[Records from a data collection]
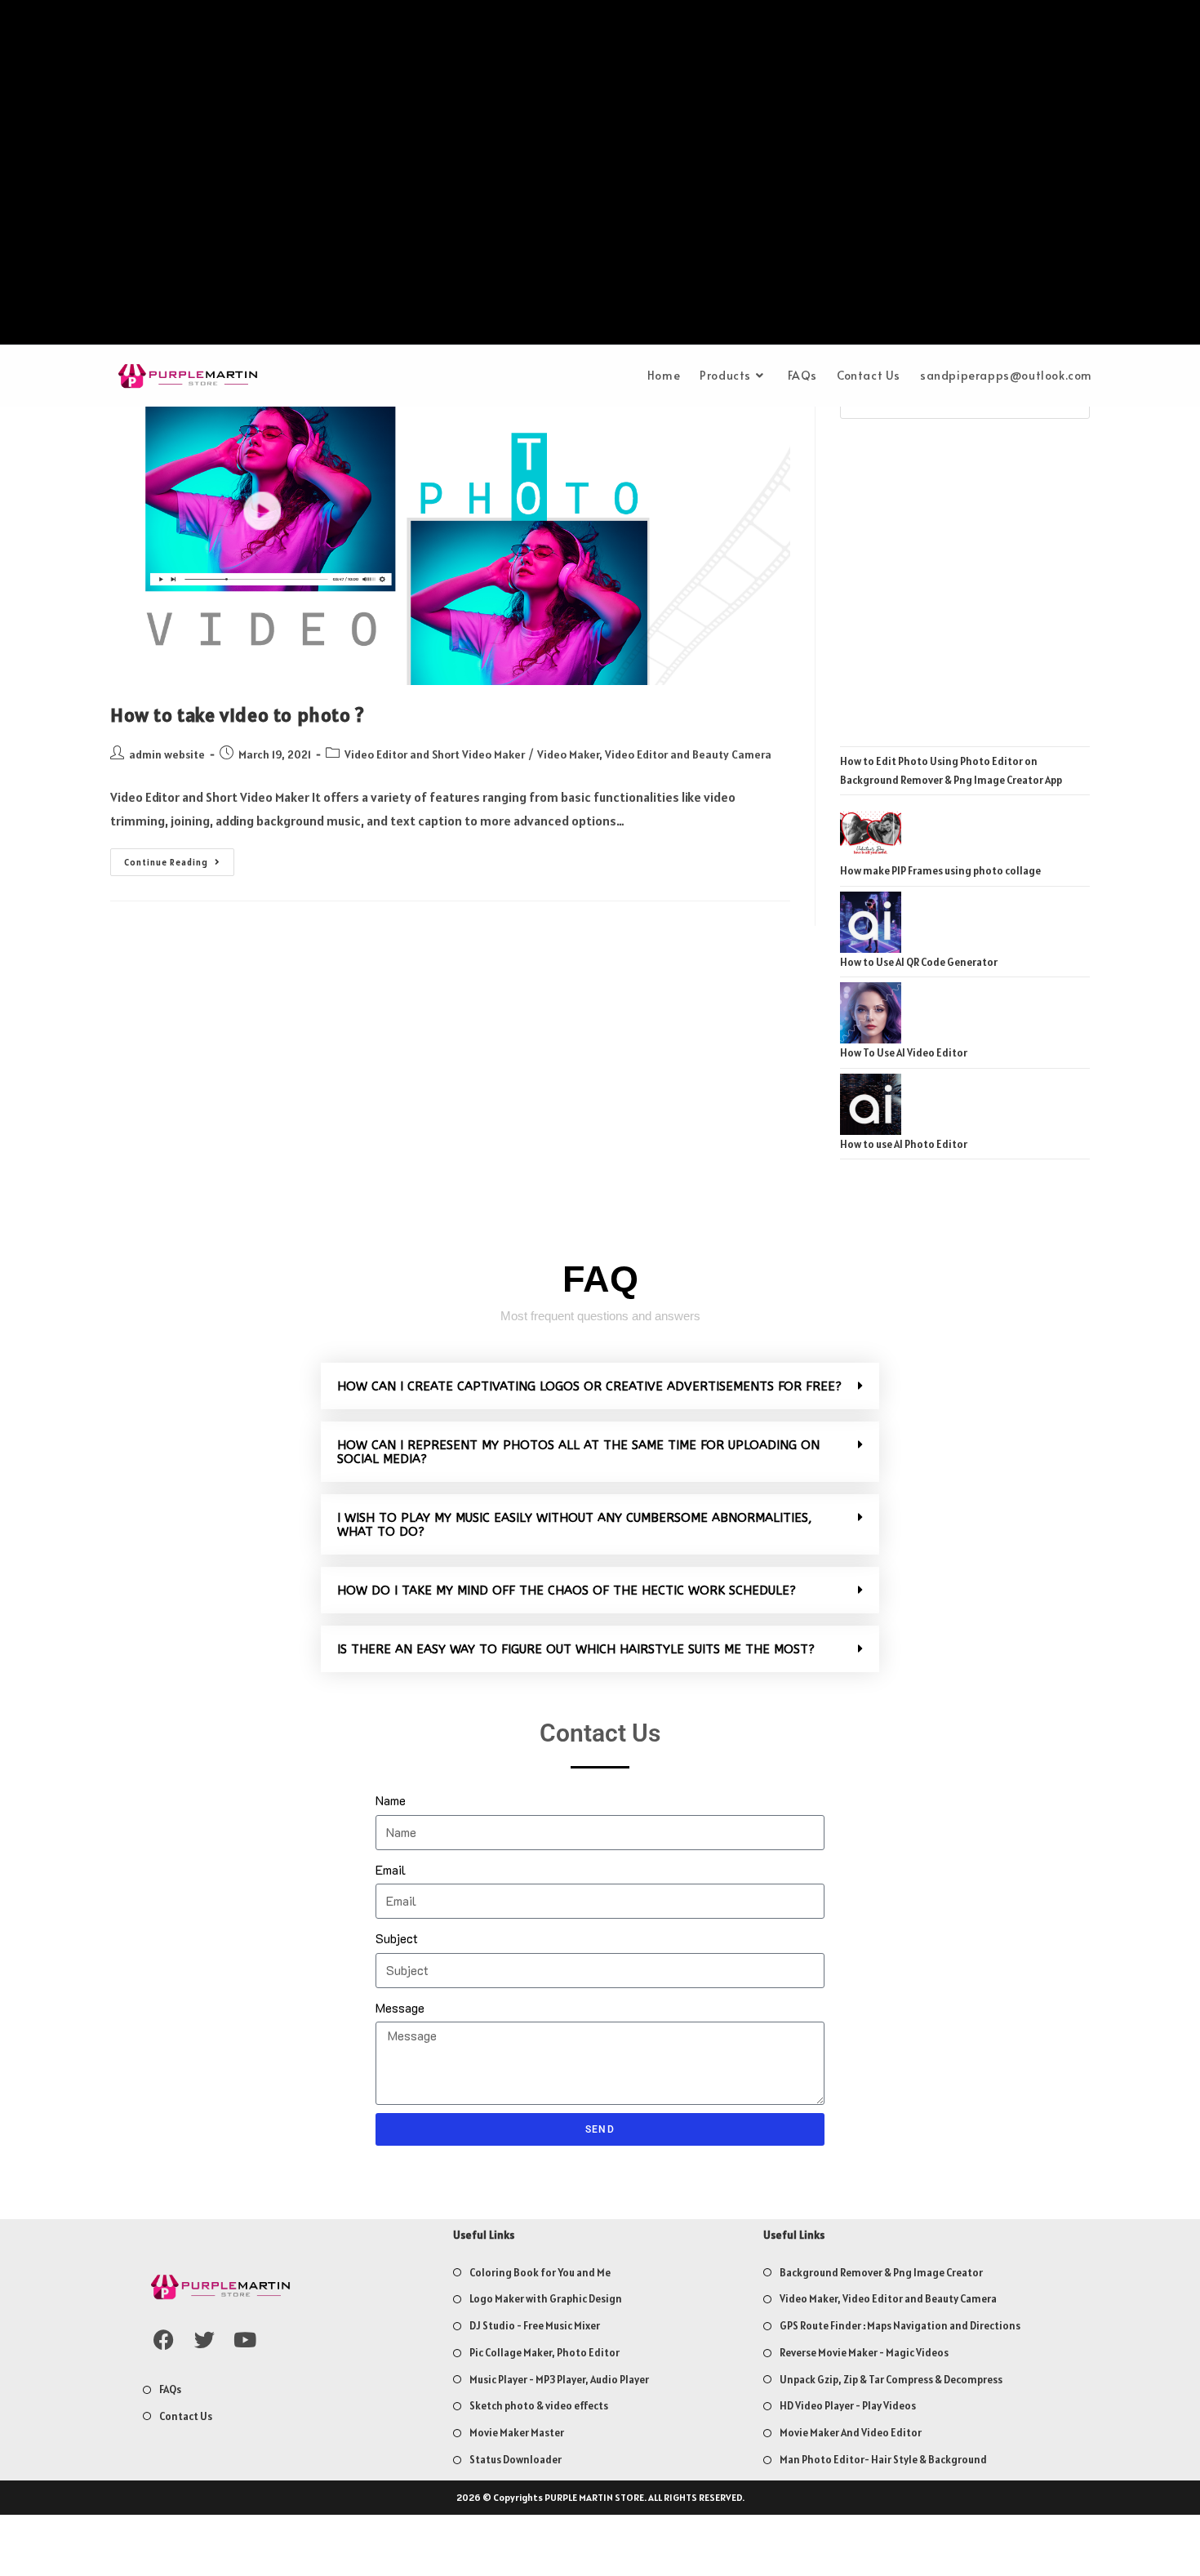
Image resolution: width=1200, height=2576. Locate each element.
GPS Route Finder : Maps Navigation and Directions (900, 2326)
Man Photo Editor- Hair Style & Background (883, 2460)
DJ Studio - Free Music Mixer (534, 2326)
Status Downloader (515, 2460)
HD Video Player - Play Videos (848, 2406)
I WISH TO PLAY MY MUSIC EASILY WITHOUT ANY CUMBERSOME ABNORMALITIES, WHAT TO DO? (574, 1524)
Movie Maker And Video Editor (851, 2433)
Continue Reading (179, 858)
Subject (397, 1937)
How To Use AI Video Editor (903, 1053)
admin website (167, 754)
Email (391, 1869)
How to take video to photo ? (237, 714)
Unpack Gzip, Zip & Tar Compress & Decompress (891, 2380)
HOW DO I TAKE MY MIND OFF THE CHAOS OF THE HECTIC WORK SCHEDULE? (566, 1590)
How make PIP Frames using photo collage (940, 871)
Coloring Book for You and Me (540, 2273)
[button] (600, 1386)
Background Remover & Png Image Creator (881, 2273)
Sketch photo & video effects (538, 2406)
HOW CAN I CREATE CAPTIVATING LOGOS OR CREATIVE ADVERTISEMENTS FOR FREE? (589, 1386)
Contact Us (185, 2416)
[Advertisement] (600, 176)
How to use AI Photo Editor (903, 1144)
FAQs (170, 2389)
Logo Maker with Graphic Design (545, 2299)
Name (391, 1800)
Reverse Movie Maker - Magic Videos (864, 2353)
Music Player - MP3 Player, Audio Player (559, 2380)
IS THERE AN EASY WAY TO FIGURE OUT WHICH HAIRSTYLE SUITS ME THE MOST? (576, 1649)
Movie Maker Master (516, 2433)
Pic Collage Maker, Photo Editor (544, 2353)
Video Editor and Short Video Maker (434, 754)
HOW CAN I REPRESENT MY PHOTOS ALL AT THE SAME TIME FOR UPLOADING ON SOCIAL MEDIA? (578, 1452)
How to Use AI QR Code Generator (919, 962)
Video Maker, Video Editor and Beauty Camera (654, 754)
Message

# Task to complete
From the line that contains "Name (391, 1800)" to the last line of the data, write out each line exactly and add nothing.

# Written response
Name (391, 1800)
Reverse Movie Maker - Magic Videos (864, 2353)
Music Player - MP3 Player, Audio Player (559, 2380)
IS THERE AN EASY WAY TO FIGURE OUT WHICH HAIRSTYLE SUITS ME THE MOST? (576, 1649)
Movie Maker Master (516, 2433)
Pic Collage Maker, Photo Editor (544, 2353)
Video Editor and Short Video Maker (434, 754)
HOW CAN I REPRESENT MY PHOTOS ALL AT THE SAME TIME FOR UPLOADING ON SOCIAL MEDIA? (578, 1452)
How to Use AI QR Code Generator (919, 962)
Video Maker, Video Editor and Beauty Camera (654, 754)
Message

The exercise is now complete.